Even when Europe’s big winter freeze finally eases, the climate for bankers (and bankers’ bonuses) is likely to remain distinctly icy this year.
Full-year and Q4 2011 results from Danske Bank, SEB and DnB this week are pointing to much the same message: the next 12 months in the Nordic banking sector will be a period of belt-tightening and cost constraint.
What’s more, with Swedbank late last year announcing cuts within its Large Corporates and Institutions (LC&I) business, expectations are not overly optimistic for when it announces figures next week.
The notoriously risk-averse DnB – which formally changed its name from DnB Nor in November – was the most upbeat, with the bank revealing it had actually added to its headcount, with some extra 225 full-time positions during the year, including within its Large Corporates and International business.
As a result quarterly operating expenses within LC&I rose 16.5% compared with Q4 2010, led by an increase in staff numbers “in strategic priority areas” as well as extra investment in IT and other associated costs.
As of the end of December this division accounted for 1,174 full-time posts, including 670 outside Norway, against 1,103 at the same point at the end of 2010, it added.
Overall, during Q4, the group “further expanded its operations in Norway and internationally, and there were rising costs in areas where remunerations are directly linked to income”, with “wage and price inflation” adding NOK111m to its quarterly operating expenses, it said.

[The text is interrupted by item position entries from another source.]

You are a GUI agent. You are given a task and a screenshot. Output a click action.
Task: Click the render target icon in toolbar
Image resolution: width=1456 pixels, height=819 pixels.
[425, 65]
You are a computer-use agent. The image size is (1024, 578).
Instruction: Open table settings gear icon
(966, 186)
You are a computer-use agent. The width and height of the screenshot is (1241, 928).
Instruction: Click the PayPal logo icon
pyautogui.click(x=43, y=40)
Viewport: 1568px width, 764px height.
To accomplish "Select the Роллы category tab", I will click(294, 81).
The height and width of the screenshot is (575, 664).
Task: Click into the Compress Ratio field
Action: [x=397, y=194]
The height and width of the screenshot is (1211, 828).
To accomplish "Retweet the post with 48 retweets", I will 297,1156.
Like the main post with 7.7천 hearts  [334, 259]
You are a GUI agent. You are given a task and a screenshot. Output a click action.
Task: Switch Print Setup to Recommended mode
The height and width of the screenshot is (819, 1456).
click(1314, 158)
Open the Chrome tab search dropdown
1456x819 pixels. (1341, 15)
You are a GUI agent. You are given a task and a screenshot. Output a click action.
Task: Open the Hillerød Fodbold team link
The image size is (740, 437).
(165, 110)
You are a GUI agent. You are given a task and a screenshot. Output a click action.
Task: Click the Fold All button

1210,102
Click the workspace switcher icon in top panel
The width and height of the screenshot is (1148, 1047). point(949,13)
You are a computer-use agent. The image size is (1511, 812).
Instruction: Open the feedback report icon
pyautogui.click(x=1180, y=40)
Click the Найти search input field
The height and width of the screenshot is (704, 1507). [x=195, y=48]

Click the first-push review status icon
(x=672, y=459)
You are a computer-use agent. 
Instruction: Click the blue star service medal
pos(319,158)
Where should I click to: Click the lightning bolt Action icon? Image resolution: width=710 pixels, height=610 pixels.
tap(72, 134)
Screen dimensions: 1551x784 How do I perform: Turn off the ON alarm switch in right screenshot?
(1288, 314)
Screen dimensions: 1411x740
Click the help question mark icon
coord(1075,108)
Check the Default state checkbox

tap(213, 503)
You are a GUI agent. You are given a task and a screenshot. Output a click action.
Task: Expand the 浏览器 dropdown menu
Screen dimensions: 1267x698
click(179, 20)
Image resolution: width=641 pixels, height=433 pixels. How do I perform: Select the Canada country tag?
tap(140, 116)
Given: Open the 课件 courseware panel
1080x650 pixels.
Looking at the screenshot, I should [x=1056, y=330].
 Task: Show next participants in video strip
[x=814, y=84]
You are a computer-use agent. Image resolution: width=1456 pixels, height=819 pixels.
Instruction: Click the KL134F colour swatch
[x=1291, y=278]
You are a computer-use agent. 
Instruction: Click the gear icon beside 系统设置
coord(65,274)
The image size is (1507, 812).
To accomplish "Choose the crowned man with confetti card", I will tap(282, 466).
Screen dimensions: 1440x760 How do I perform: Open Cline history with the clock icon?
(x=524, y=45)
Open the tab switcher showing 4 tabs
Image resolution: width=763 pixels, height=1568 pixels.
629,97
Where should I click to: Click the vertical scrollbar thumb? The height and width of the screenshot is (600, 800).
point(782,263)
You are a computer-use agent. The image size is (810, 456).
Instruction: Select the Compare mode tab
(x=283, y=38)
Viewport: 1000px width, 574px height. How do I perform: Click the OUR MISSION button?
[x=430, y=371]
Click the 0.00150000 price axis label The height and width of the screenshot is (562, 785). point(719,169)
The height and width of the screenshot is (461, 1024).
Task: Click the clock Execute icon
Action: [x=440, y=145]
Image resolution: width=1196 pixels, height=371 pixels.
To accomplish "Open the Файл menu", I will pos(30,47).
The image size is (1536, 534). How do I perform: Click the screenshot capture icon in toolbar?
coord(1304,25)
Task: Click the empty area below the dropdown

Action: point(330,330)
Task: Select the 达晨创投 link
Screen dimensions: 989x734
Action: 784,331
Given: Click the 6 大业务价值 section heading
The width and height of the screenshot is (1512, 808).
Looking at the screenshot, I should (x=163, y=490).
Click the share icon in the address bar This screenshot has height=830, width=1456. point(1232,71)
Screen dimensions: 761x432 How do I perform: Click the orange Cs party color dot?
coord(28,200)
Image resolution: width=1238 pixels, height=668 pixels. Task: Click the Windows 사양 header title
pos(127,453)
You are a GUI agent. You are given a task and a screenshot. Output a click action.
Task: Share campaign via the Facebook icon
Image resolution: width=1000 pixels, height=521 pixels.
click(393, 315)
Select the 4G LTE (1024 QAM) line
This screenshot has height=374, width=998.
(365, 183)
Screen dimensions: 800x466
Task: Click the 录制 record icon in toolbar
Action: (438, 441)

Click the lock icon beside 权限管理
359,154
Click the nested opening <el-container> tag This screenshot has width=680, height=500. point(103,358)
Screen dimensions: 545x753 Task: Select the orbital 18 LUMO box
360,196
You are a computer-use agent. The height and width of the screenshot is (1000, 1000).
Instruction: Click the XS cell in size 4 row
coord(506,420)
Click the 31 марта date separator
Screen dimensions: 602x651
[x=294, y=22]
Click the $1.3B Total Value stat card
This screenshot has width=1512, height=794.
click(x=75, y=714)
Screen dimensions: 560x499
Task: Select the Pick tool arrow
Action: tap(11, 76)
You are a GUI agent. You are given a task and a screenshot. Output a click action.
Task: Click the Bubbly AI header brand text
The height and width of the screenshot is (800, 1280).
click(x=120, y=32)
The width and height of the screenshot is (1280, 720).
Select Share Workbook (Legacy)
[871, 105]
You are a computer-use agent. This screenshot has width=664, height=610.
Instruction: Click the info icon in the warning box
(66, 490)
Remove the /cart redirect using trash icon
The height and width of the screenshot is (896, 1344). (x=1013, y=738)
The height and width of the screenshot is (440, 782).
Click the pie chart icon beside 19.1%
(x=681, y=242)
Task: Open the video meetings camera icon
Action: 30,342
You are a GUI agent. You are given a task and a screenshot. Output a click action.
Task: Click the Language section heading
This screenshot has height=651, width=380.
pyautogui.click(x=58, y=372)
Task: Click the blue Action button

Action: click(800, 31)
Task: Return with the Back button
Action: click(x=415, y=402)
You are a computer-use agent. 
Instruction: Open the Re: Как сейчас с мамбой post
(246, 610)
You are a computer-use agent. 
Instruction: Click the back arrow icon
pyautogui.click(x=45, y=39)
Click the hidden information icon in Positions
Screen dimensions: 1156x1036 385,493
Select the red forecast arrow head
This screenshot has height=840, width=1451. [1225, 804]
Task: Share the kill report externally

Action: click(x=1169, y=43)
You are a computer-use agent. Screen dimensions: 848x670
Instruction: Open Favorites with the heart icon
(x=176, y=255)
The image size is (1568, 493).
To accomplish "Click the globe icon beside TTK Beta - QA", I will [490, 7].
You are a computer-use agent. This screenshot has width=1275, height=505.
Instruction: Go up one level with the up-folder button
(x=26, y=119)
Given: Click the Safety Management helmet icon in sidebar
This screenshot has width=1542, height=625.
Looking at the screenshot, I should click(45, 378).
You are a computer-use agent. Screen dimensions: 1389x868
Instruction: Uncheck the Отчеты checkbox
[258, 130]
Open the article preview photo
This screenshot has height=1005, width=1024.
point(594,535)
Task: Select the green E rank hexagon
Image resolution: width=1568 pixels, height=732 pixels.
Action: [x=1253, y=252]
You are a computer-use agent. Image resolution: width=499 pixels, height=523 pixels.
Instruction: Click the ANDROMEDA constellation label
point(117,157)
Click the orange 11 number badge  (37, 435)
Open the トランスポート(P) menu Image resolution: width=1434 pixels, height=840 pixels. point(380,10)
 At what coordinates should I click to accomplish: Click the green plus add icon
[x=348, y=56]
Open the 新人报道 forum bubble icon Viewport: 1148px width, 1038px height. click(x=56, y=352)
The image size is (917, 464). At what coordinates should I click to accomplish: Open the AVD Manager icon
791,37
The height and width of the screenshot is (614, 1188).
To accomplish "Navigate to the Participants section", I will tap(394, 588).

It was a much gloomier picture at Danske Bank, however, also reporting today, which refused totally to rule out redundancies between now and 2014 as it worked through the further 2,000 job cuts (on top of the 2,000 lost since 2008) it announced last year.
While the bank stressed it expected that “a substantial number” of these reductions could be made without redundancies, this would only be the case “if staff turnover, including retirements, remains at the usual level”.
The group, Danske added, would during 2012 “focus heavily on cost control and measures to improve earnings” and it also expected “earnings to remain low” during the year.
Performance-based pay was unchanged for the year, at DKK600m.
Finally, SEB’s figures earlier this week revealed a tight rein continuing to be kept on expenses, with operating expenses down 3% in both Q4 against the previous quarter in 2010 and year-on-year, to SEK5.93bn and SEK23.1bn respectively.
Within this staff costs also decreased by 3% in the quarter and were unchanged, at SEK13.93bn, across the year.
Moreover, president Annika Falkengren predicted all Nordic bankers could expect was more of the same.
“The highly uncertain economic landscape and challenging new banking regulation will further increase the future cost in the banking industry. In this perspective, it is a challenge to, on top of European regulation, adapt to an even stricter Swedish regulatory framework with earlier implementation than for our European peers,” she said.